Electromagnetism is the subject where physics students first meet the full weight of vector calculus, and the classic mistake is to fight the math and the physics at the same time. Read in the right order, you can learn the mathematical machinery just before you need it, so Maxwell's equations arrive as a triumph rather than a wall.
The path rises from a first survey, through the standard undergraduate synthesis, into the graduate canon — with a short detour to shore up the vector calculus that the whole subject stands on.
Build the foundation
Start with University physics. Its electromagnetism chapters give you the phenomena — charge, field, potential, current, induction — with enough math to be honest but not so much that you drown. Then, for the conceptual why behind the formulas, read The Feynman Lectures on Physics, Vol. 2, which explains fields with a physical clarity no other text matches.
Master the core
The heart of the path is Introduction to electrodynamics. Griffiths is the book most physicists learn EM from, and for good reason — it develops electrostatics, magnetostatics, and induction cleanly, then assembles Maxwell's equations and electromagnetic waves. If the vector calculus slows you down, pause for Div, grad, curl, and all that, a short, friendly book that makes gradient, divergence, and curl finally click.

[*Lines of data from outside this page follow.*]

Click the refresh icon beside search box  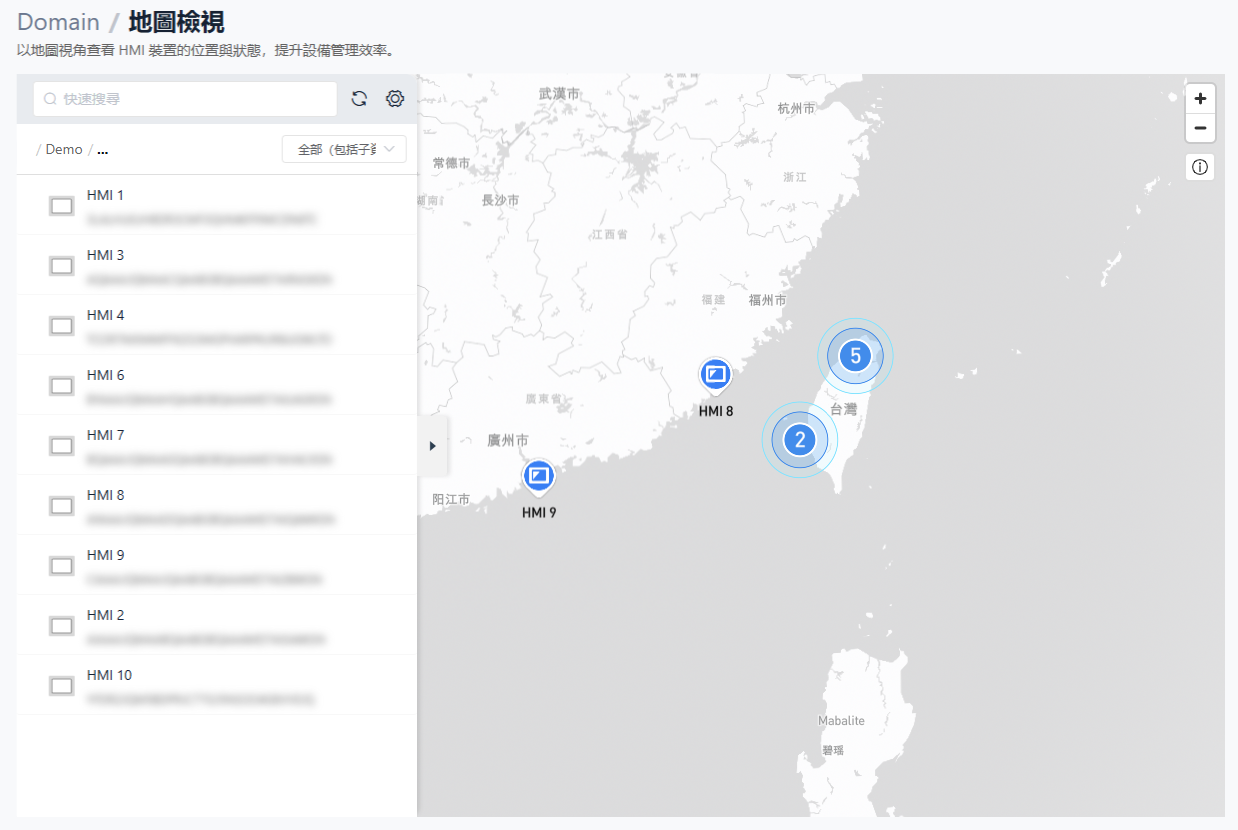pos(360,98)
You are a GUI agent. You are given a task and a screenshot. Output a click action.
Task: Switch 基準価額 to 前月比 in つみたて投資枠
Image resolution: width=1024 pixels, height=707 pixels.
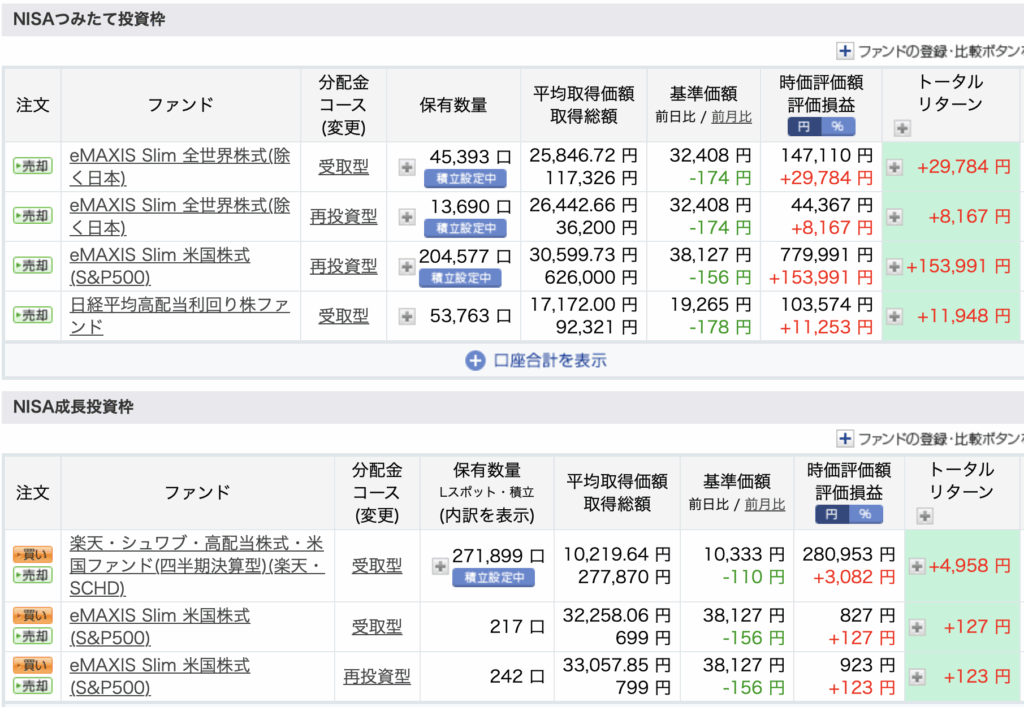pos(732,117)
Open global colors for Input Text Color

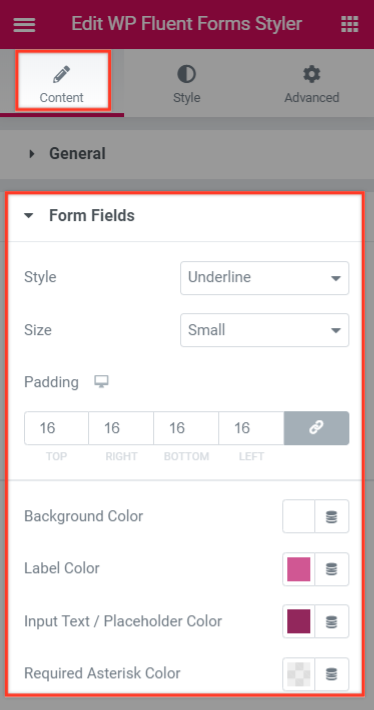[332, 621]

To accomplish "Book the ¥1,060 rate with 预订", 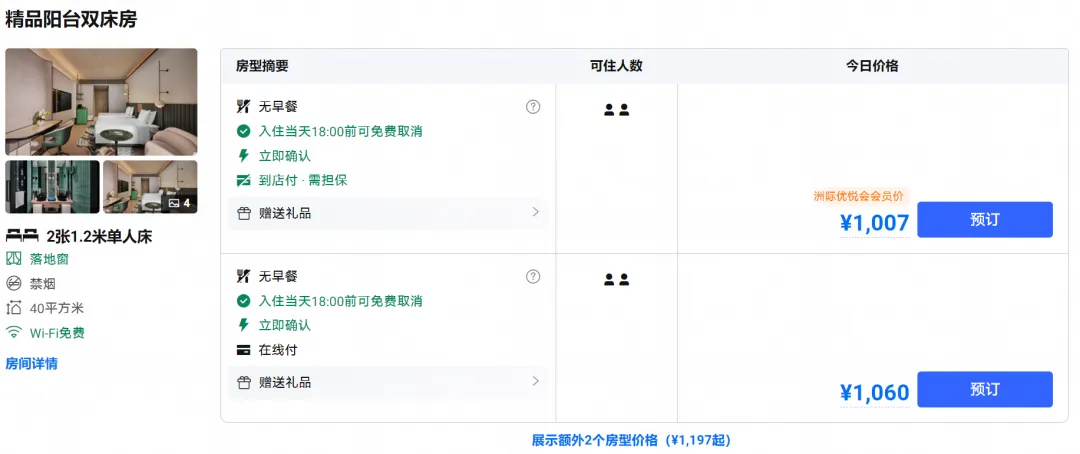I will pos(985,389).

For the applied side of waves, Electromagnetic waves and radiating systems connects the theory to antennas and transmission lines.
Reach the graduate canon
When Griffiths feels comfortable, step up to Classical electrodynamics. Jackson is famously hard, but it is the reference every physicist eventually owns — radiation, relativistic electrodynamics, and the full mathematical apparatus. Finish with The Classical Theory of Fields, Fourth Edition, Landau's elegant, relativity-first treatment that reframes electromagnetism as a field theory and points toward everything modern physics builds next.
Read the path in order and Maxwell's equations stop being four lines to memorize and become something you can derive and feel. The related nuclear-physics and fluid-dynamics paths share the same mathematical spine, so the fluency you build here carries over.